What is it about seniors in Chinatown that makes for such an interesting Instagram account and book, and is so appealing to younger generations?
"I think one of the values of maybe that generation of immigrants or perhaps maybe [the Southern China region] is probably resourcefulness and savings because we noticed a lot of people save a lot of their clothes for decades and they still wear them and they look wonderfully new."
“There's a lot of handmade items... You can tell there's like story history there.”
In my opinion, the fashion in Chinatown Pretty's portraits looks so hip and modern despite the joyous models wearing them all being well past retirement age because of the authenticity of the textiles, patterns, and details like stitching. "A lot of it's hand-me-down, or gifted, or clothes they've had for decades that might have been custom-made in Hong Kong. To us, it looks vintage to our generation." Whereas today's fast fashion or even vintage/thrifted outfits are facsimiles of the past, the clothing worn by the subjects in Chinatown Pretty are the originals — garments made before mass manufacturing, that has been carefully maintained throughout the decades.
"A lot of the women worked in sewing factories," Andria says. "They were seamstresses for work so there's a lot of handmade items that are part of the style. You can tell there's like story history there… A lot of it, you don't notice until you look really closely. Like, 'Oh, this is like a hand stitch cuff' or the patterns and the like tender details."
Chinatown Pretty, the book, features portraits and stories from six historic Chinatowns in North America, but as anybody will tell you, they are not all equal. The fashion of the seniors in these Chinatowns are very much products of their environment and where they (or their family) emigrated from.

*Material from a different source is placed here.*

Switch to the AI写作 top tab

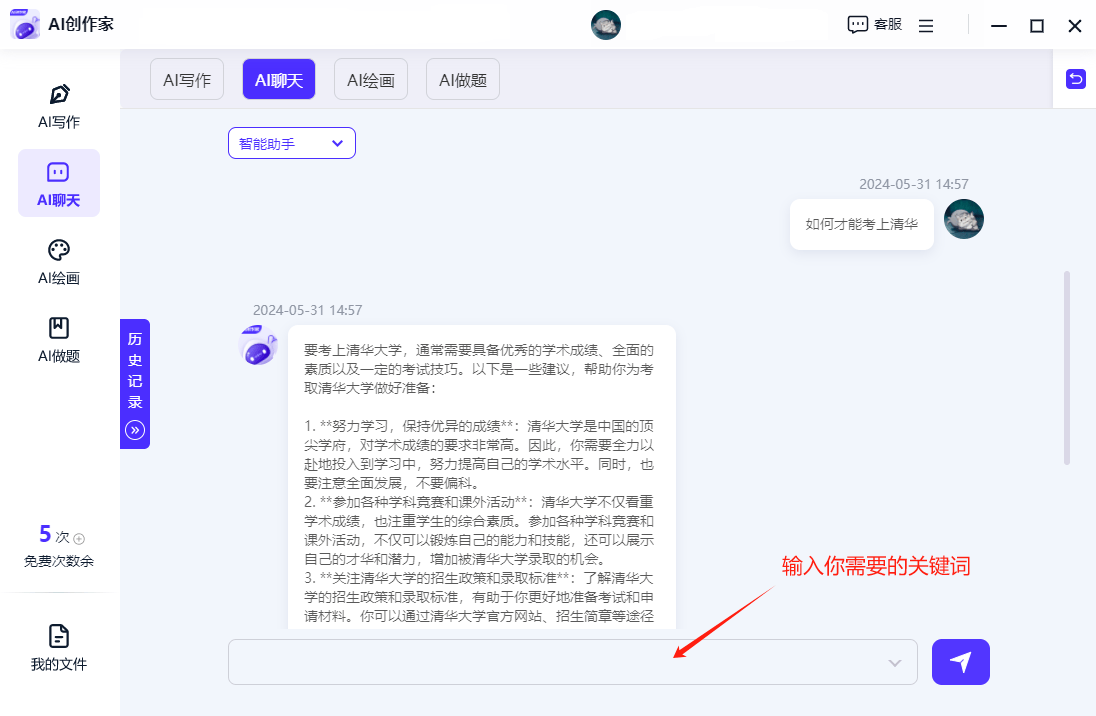(x=187, y=80)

For example, Andria says the seniors in New York City's Chinatown (Manhattan) are more difficult to approach than San Francisco's. Weather plays a big part in setting the mood for encounters. New York City in the winter is not an ideal time to go bugging bundled up seniors trying to go about their day. Andria says puffers made it hard to see what seniors might be wearing underneath; the clothing is more functional than fashionable. As such, the stylings of San Francisco's senior Asians are not representative of all elderly Asians and Chinatowns. But they arguably have the most eclectic style.
Chinatown Pretty resonates more today than it did when the very first post was published on the Instagram feed seven years ago. The past few years have been a real wake-up call for AAPI. COVID-fueled racism and violence against AAPI communities — the attacks on AAPI elderly are always the most disturbing of all — remind me how precious our culture and community are.
These stories must not be forgotten.
As an AAPI creative, I owe it to myself and to future generations, to help dismantle the concept of the model minority. I love to see writers, photographers, and filmmakers, like Valerie Luu, Andria Lo, and Andy To, respectively, are out there raising awareness about our communities through their creative endeavors.
On the surface, Chinatown Pretty is a feed or book of well-dressed seniors. But through their garments, their stories bubble up. There is wisdom stitched into their shirt sleeves and pant cuffs. These stories must not be forgotten.